Oh, it's awful grim times being a mid-list novelist these days, my dears. How ever brilliantly your agent spins your writing career, potential publishers can access your sales figures in a nano-second, and see that they are being lied to. So unless you are already a celebrity, or young and 'eminently marketable' (i.e. hot), you are not going to look like a good bet to the marketing department. Obviously, if Justin Welby were abducted by aliens and the current dean of Liverpool tapped up to replace him, my agent could get a bidding war going for my shopping list. I have concluded this is unlikely on several counts. Hence the blog-a-novel idea.

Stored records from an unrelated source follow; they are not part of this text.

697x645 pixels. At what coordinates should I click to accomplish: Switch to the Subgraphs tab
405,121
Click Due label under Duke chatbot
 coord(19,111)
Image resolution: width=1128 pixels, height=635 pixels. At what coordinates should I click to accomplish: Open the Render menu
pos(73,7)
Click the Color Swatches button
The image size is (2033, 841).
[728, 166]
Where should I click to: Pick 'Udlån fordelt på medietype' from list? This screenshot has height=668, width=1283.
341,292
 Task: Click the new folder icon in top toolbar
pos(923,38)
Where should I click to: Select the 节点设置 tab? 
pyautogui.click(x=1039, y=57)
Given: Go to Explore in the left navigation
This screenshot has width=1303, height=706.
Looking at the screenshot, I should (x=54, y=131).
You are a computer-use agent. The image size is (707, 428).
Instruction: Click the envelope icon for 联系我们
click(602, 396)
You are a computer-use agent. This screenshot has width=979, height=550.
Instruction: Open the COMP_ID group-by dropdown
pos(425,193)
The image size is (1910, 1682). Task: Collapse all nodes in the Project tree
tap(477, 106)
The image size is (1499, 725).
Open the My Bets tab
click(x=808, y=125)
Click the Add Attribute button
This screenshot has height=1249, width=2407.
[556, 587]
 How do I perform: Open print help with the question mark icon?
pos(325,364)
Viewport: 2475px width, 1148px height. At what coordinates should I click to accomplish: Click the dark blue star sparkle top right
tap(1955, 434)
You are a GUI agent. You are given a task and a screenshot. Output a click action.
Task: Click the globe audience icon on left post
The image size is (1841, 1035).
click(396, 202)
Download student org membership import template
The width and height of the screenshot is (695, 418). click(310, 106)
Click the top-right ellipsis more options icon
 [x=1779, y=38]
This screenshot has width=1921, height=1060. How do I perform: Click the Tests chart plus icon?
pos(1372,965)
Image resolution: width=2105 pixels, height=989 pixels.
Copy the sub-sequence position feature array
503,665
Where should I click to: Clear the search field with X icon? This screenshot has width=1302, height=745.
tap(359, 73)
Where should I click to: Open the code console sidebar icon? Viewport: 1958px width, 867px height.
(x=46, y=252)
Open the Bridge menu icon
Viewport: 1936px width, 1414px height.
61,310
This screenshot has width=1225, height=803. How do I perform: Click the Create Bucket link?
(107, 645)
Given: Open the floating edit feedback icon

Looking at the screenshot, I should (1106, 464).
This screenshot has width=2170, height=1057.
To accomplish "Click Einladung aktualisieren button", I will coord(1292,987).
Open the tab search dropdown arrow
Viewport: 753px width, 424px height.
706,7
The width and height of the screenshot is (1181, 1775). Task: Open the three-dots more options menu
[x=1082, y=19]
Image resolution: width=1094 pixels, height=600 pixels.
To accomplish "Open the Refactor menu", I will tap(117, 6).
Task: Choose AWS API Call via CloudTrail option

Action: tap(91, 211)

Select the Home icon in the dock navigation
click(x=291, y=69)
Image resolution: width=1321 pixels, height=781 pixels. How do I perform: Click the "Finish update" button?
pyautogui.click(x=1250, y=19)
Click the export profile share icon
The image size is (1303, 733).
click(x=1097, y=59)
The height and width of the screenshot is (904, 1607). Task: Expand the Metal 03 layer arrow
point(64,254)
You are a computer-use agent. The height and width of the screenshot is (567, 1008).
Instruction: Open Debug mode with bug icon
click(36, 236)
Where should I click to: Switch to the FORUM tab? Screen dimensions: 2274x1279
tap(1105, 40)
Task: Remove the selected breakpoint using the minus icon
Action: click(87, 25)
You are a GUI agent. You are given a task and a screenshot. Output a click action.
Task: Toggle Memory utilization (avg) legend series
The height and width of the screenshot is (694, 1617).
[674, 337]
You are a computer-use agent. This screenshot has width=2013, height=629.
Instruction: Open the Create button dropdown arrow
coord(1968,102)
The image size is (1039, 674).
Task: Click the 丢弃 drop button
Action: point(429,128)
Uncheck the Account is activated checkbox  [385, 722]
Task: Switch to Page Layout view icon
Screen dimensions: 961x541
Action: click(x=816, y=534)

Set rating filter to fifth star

The world of publishing is changing rapidly. Nobody knows what it will look like in 10 years time. Paper books? eBooks? One thing is certain, however: people will always be looking out for a rattling good yarn with convincing characters whose fate they care about. There is a huge market out there. There are a lot of good writers currently not managing to get their stuff out to their potential readers. Understandably, these writers (who carry on writing in the face of failure and rejection, because they can't not write, poor fools) are beginning to think they may as well cut out the middle man, especially if the middle man isn't buying their stuff any more.
So. My new project. For years I've been secretly jealous of Victorian novelists. Back then you were allowed to be omniscient. You were allowed to believe in things, to have a grand narrative. You were not taken out and shot for telling not showing. And you could publish your novel in serialised form. Readers could lobby on behalf of their favourite characters and suggest possible twists to the plot. They could point out the author's errors. All this will be possible this year as I write ACTS AND OMISSIONS. Initially, I will respond to any criticisms in the conventional manner of authors receiving a list of queries from a copy editor: Piss off and write your own book if you're so clever. But when I've stopped sulking, I will try to heed your advice.
I will use this Close Encounters blog to tell you all sorts of writerly things about the novel as it comes off the press. Things like 'Where do you get your ideas from?' For example, I got the title from the small print of a job application form, which said something like 'You have a legal obligation not to harm yourself or others by your acts and omissions'. It has a nice theological ring, I think. Besides, 'Devices and Desires' was already taken.